For July's aquascaper in focus, I have chosen to interview another avid aquascaper from Hong Kong --Harry Kwong!

Name: Harry Kwong
Location: Hong Kong, China
---------------------
Carlos: How did you become interested in the planted aquarium hobby How long have you been in the hobby?

_Harry: My interest in aquariums started with a birthday present for my little girl --a glass bowl of Colise Lalia --three years ago. I started just like most beginners, thinking that keeping an aquarium is not too difficult. However, after a certain number of fishes died, I became serious in this hobby. I then start searching on the net, finding a very helpful Hong Kong aquarium website and got lots of information, technique and knowledge there. In the beginning, my favor was in fishes, but I think fish will be very boring to live in an empty tank. Since then, I started my interest in planted aquaria. It has been over one year since my first successful planted tank,and it is one of the most challenging hobbies I have ever had and will surely keep it on. _

Carlos: Could you please describe your the fertilization and maintenance routines you use on your various aquaria? What liquid and base fertilizer brands gives you the best results? How often are water changes performed, and how much?

_Harry: For people who don't know much about chemicals like me, I prefer to use brand fertilizers such as ADA, Tetra, Dupla etc so far, if I can afford. If you love your plants and tank, you better not to use cheap and unknown fertilizer since it may cause disaster in your tank. Usually I will use ADA Step 1 for new tank, Green Brighty Special for shade tank, ECA for color plants, KCL solution for all the tanks, TMG for mature tank; every month or two I will apply JAQNO -Flora Stick Pro near the roots. I do believe in dosing fertilizer every day instead of once a week. At least one third of water will be replaced every week. _

Carlos: Most of your aquarium layouts show a distinct Chinese influence. How important are traditional Chinese art techniques in your layouts?From where do you draw your inspiration?

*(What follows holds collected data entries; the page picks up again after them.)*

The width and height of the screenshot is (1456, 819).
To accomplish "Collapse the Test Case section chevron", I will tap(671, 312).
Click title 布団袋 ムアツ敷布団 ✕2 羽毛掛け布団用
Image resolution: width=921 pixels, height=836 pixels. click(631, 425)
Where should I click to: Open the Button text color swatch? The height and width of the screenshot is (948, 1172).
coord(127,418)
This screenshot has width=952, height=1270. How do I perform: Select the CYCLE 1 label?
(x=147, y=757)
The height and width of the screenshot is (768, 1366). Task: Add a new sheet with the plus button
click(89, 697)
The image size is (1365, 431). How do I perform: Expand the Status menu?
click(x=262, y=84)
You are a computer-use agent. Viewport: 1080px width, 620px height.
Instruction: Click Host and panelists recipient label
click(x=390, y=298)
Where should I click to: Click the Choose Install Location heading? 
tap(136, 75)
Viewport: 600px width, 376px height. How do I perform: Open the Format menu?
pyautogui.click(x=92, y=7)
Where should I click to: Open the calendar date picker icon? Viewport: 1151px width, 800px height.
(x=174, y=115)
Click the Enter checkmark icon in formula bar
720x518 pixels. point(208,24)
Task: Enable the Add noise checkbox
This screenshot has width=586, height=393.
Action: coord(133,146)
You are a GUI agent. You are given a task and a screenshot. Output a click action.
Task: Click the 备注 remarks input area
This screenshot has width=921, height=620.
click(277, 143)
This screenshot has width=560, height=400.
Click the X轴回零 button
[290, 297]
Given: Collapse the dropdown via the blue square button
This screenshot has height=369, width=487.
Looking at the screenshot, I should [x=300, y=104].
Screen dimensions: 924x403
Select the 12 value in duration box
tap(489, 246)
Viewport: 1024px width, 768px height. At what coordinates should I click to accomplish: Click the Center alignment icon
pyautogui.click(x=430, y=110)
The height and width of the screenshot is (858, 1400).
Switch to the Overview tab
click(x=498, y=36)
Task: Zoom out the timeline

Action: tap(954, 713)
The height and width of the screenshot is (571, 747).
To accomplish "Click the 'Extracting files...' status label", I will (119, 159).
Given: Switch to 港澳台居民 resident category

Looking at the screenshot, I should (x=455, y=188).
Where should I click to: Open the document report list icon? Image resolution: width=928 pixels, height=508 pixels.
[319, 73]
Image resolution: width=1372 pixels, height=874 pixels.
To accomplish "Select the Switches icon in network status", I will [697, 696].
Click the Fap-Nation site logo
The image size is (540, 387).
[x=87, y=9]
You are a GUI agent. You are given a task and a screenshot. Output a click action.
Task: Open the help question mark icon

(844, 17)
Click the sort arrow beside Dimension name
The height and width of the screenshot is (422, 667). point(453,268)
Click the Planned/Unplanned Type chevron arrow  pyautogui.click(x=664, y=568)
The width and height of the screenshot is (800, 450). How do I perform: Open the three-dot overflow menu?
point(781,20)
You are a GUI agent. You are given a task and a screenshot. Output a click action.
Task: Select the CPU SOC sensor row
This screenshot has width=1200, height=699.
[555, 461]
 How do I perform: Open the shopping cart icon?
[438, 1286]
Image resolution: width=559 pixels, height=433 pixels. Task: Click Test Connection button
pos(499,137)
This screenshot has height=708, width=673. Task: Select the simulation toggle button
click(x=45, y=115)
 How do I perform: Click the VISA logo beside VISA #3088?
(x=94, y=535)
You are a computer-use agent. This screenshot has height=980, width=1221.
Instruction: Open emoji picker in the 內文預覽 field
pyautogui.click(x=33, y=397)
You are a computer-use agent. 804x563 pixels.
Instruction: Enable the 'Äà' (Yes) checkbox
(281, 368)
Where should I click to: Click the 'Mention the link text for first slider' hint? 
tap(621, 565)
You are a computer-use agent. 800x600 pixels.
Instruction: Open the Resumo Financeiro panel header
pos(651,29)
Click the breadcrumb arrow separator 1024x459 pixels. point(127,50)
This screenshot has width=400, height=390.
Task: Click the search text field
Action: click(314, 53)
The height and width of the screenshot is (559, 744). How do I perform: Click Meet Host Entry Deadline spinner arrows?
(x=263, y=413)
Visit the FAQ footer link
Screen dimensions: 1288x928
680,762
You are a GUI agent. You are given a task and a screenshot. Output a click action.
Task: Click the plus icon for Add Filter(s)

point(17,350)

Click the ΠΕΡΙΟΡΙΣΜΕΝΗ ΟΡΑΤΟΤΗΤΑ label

_Harry: In fact, frankly speaking, I didn't intend to show a distinct Chinese influence. However, in most of my layouts, I like to add some colored plants(red) among the green leaves. Red color in Chinese means joy, happiness, vitality, energy...etc. Hong Kong's culture is a mixture of Western and Eastern civilization, and more or less my ideas and concepts will unconsciously be influenced by Chinese Culture. _

Carlos: What are you usually trying to recreate in your aquascapes? A natural or idealized landscape like a mountain range? A biotopic underwater scene like from a lake? Do you incorporate any particular aquascaping techniques frequently in your layouts to achieve the emotion or idea you are trying to convey?

_Harry: For me, I seldom dive under water, therefore it might be difficult for me to catch the feeling of an underwater scene. In my idea, underwater scenery is boring and disorderly. Therefore, I would rather like to create a natural aquascape imitating mountains, forest, beaches...etc, just like what we can see and feel everyday. In my opinion, to create a good piece of work you should catch the feeling first. That's why a good aquascaper will always love the nature. _

Carlos: What are your main goals when setting up a new tank?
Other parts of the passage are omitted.